TASK INPUTS Start Marker

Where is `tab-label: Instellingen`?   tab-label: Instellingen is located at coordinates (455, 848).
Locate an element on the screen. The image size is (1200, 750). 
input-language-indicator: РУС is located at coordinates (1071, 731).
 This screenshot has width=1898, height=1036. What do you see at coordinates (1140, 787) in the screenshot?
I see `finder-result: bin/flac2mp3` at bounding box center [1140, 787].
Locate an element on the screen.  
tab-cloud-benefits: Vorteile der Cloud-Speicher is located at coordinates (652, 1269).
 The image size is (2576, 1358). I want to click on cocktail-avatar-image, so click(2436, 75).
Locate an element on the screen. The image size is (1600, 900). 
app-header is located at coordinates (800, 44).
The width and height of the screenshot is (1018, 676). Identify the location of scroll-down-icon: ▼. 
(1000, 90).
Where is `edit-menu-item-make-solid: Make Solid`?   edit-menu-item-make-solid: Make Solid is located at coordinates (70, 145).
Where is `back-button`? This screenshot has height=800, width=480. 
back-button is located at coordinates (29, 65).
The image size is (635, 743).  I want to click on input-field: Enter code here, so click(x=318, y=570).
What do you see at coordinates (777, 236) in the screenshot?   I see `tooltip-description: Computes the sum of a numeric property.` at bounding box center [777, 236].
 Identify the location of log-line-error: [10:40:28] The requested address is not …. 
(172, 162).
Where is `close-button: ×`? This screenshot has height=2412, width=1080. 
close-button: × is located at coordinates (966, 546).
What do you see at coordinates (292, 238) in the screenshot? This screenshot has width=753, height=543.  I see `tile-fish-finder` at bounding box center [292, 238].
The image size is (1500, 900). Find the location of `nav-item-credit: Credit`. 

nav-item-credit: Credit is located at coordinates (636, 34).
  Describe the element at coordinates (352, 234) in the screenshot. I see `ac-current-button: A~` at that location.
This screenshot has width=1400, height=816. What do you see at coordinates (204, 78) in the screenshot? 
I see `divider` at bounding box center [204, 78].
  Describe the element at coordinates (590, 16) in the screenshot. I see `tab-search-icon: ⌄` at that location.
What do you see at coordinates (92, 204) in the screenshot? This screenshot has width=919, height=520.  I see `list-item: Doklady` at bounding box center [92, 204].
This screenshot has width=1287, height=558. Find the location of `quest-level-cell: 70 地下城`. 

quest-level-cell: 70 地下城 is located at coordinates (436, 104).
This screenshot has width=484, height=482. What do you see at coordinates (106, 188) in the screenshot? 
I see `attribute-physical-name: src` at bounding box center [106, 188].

TASK INPUTS End Marker

WORK TO BE COMPLETED:
Revise the stretch from the line containing "is (1200, 750)." through the line containing "The image size is (635, 743)." by swapping "Locate an element on the screen" for "Find an element on the screen", keeping everything else unchanged.

EXERCISE ANSWER:
Find an element on the screen. The image size is (1200, 750). 
input-language-indicator: РУС is located at coordinates (1071, 731).
 This screenshot has width=1898, height=1036. What do you see at coordinates (1140, 787) in the screenshot?
I see `finder-result: bin/flac2mp3` at bounding box center [1140, 787].
Find an element on the screen.  
tab-cloud-benefits: Vorteile der Cloud-Speicher is located at coordinates (652, 1269).
 The image size is (2576, 1358). I want to click on cocktail-avatar-image, so click(2436, 75).
Find an element on the screen. The image size is (1600, 900). 
app-header is located at coordinates (800, 44).
The width and height of the screenshot is (1018, 676). Identify the location of scroll-down-icon: ▼. 
(1000, 90).
Where is `edit-menu-item-make-solid: Make Solid`?   edit-menu-item-make-solid: Make Solid is located at coordinates (70, 145).
Where is `back-button`? This screenshot has height=800, width=480. 
back-button is located at coordinates (29, 65).
The image size is (635, 743).  I want to click on input-field: Enter code here, so click(x=318, y=570).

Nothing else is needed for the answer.